<<<<

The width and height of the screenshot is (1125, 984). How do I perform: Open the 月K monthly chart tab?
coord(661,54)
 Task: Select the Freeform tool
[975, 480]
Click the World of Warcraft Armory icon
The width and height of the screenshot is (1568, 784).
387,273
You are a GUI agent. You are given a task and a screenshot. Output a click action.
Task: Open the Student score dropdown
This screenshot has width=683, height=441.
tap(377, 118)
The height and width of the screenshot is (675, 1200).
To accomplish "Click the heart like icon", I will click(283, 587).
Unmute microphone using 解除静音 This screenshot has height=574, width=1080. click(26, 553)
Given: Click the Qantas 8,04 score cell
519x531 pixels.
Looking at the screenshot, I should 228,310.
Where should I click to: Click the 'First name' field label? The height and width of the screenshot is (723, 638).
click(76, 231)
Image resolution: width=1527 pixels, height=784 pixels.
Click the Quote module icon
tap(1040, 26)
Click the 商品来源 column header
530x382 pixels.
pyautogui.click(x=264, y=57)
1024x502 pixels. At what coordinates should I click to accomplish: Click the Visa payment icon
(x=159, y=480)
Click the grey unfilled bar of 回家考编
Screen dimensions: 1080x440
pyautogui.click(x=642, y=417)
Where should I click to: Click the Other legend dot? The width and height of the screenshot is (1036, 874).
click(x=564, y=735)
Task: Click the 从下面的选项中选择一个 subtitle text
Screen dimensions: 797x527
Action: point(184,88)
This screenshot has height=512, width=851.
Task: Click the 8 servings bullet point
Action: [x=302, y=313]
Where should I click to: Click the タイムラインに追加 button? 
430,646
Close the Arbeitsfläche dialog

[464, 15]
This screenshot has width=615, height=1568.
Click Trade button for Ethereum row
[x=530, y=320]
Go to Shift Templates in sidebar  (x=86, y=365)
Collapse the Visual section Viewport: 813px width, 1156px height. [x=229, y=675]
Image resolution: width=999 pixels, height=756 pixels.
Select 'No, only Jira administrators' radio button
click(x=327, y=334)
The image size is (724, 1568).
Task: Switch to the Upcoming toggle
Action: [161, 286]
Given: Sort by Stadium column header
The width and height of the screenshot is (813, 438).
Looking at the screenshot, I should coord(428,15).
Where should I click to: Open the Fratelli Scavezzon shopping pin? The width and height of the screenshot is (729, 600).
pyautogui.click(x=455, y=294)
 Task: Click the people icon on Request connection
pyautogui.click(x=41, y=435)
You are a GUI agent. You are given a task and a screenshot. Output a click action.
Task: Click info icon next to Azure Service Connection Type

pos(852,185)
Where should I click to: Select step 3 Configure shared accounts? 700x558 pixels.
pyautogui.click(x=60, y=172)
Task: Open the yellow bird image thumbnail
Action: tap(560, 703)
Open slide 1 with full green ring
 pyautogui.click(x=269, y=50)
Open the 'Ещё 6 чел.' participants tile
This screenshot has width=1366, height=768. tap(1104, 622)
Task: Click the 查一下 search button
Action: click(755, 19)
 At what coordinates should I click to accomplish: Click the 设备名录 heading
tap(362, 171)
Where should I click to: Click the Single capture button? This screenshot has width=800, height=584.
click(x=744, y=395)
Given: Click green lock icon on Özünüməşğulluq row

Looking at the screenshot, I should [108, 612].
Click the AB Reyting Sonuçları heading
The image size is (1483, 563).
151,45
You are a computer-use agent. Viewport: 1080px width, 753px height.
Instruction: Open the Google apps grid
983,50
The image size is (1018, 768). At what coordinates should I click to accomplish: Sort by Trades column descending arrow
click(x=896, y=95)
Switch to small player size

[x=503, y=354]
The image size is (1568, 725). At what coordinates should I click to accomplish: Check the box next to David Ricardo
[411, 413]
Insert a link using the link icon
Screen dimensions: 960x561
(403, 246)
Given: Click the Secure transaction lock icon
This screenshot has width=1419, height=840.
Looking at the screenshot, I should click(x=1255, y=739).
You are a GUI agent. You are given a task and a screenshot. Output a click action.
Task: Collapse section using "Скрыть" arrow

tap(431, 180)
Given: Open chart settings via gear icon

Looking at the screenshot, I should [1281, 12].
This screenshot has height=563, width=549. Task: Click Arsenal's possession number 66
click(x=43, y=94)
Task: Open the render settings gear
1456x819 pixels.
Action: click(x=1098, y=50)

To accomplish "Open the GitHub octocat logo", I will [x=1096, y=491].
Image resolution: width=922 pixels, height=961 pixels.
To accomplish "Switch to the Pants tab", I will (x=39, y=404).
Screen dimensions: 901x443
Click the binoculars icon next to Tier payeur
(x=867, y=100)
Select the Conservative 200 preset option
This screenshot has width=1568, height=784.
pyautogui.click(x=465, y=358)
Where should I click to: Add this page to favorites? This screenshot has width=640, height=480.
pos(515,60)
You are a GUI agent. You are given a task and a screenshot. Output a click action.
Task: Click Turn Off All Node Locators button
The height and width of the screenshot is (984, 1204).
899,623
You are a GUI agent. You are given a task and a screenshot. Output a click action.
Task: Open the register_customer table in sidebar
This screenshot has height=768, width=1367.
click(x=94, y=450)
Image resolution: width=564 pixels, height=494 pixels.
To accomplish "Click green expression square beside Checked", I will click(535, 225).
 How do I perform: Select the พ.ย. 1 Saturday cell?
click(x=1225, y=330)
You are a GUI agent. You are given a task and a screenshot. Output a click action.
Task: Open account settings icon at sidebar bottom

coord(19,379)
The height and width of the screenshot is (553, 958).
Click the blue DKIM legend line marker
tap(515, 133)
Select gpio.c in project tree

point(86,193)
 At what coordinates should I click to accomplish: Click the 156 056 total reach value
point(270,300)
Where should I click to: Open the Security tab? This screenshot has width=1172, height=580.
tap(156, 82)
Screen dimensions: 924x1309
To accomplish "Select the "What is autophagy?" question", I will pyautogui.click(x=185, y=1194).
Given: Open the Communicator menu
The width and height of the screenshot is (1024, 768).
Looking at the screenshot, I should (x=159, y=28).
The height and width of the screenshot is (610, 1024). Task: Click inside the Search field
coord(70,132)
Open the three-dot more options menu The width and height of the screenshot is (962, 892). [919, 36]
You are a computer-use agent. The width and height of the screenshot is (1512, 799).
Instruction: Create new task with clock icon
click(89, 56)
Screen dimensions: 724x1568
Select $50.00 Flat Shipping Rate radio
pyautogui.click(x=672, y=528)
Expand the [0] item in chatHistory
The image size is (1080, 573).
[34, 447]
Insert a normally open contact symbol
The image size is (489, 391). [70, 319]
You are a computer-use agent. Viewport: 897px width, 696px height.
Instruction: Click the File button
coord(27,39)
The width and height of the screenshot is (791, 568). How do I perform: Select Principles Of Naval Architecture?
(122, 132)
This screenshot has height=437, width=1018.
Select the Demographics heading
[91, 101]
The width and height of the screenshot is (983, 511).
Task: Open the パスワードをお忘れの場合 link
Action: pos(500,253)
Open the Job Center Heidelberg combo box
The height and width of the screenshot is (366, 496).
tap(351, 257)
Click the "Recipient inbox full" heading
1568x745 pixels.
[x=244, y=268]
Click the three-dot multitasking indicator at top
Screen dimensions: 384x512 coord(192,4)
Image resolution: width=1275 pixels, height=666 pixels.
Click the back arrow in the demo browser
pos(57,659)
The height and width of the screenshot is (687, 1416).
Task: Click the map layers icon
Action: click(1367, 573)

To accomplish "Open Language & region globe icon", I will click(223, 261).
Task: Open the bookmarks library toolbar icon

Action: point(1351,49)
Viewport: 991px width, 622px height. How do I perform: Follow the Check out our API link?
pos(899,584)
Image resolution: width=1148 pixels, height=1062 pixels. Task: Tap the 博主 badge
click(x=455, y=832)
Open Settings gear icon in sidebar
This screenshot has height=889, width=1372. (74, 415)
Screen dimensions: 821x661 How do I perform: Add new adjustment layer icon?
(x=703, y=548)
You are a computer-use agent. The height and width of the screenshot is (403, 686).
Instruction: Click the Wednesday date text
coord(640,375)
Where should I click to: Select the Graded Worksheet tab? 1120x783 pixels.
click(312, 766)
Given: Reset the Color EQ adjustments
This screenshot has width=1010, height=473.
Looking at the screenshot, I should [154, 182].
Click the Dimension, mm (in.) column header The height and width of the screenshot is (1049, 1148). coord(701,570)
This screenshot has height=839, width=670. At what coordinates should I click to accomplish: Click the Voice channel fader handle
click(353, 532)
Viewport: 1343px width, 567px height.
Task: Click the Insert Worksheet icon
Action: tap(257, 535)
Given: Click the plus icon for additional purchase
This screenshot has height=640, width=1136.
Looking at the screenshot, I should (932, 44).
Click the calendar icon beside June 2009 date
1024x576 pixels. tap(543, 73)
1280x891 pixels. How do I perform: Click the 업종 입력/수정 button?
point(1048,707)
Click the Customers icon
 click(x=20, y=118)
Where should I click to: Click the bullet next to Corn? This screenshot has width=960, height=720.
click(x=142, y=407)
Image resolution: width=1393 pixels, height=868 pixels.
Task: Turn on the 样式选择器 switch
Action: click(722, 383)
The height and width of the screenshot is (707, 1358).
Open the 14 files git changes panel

>>>>

* **INSTRUCTIONS FOR THE TASK**:
Copy out every line in the listing where the word "will" appears.

* **SOLUTION FOR THIS EXERCISE**:
To accomplish "Click the heart like icon", I will click(283, 587).
To accomplish "Open the GitHub octocat logo", I will [x=1096, y=491].
To accomplish "Switch to the Pants tab", I will (x=39, y=404).
To accomplish "Click green expression square beside Checked", I will click(535, 225).
To accomplish "Select the "What is autophagy?" question", I will pyautogui.click(x=185, y=1194).
To accomplish "Open Language & region globe icon", I will click(223, 261).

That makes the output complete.